*What is required*: Return every line of the items below word for word, and leave the pictures out of your answer.

-- START OF Dataset rows --

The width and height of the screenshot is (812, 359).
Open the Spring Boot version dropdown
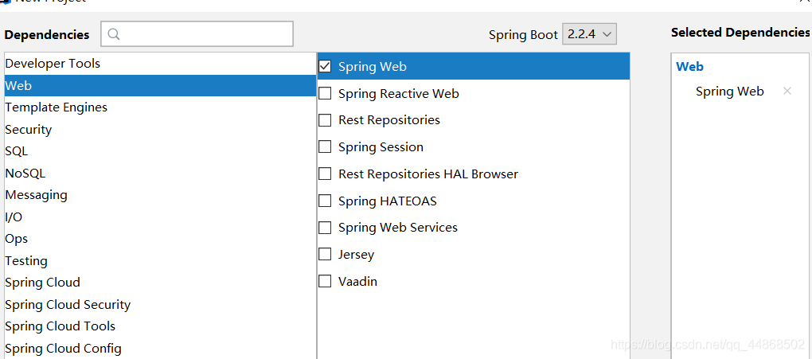[x=589, y=34]
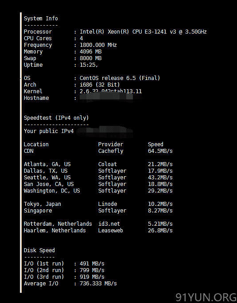Select the Tokyo, Japan Linode row
The image size is (237, 303).
[x=98, y=204]
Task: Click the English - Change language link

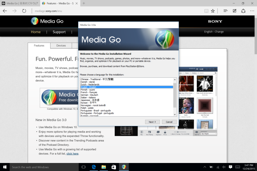Action: click(214, 32)
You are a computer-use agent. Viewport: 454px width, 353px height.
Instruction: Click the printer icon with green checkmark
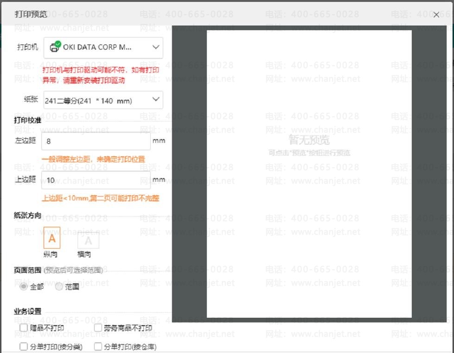coord(55,47)
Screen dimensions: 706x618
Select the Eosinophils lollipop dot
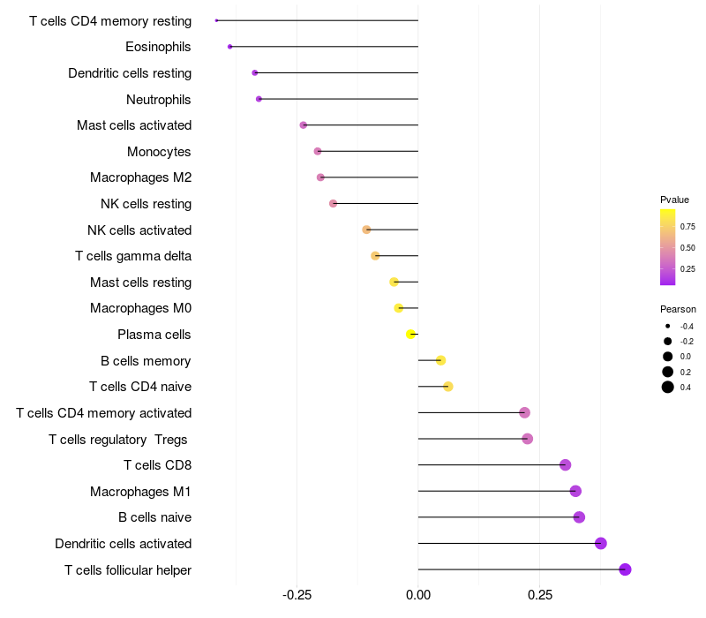point(230,47)
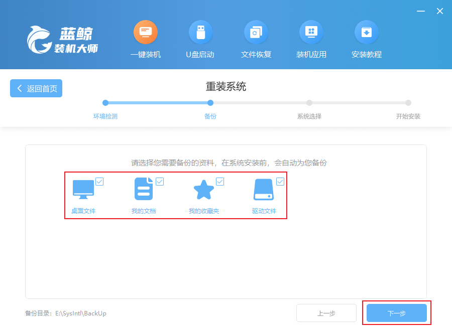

-- END OF Dataset rows --

*Task response*:
The width and height of the screenshot is (812, 359).
Open the Spring Boot version dropdown
[x=589, y=34]
Select the Tokyo, Japan Linode row
The image size is (237, 303).
[x=98, y=204]
Task: Click the English - Change language link

Action: click(214, 32)
You are a computer-use agent. Viewport: 454px width, 353px height.
Instruction: Click the printer icon with green checkmark
coord(55,47)
Screen dimensions: 706x618
Select the Eosinophils lollipop dot
point(230,47)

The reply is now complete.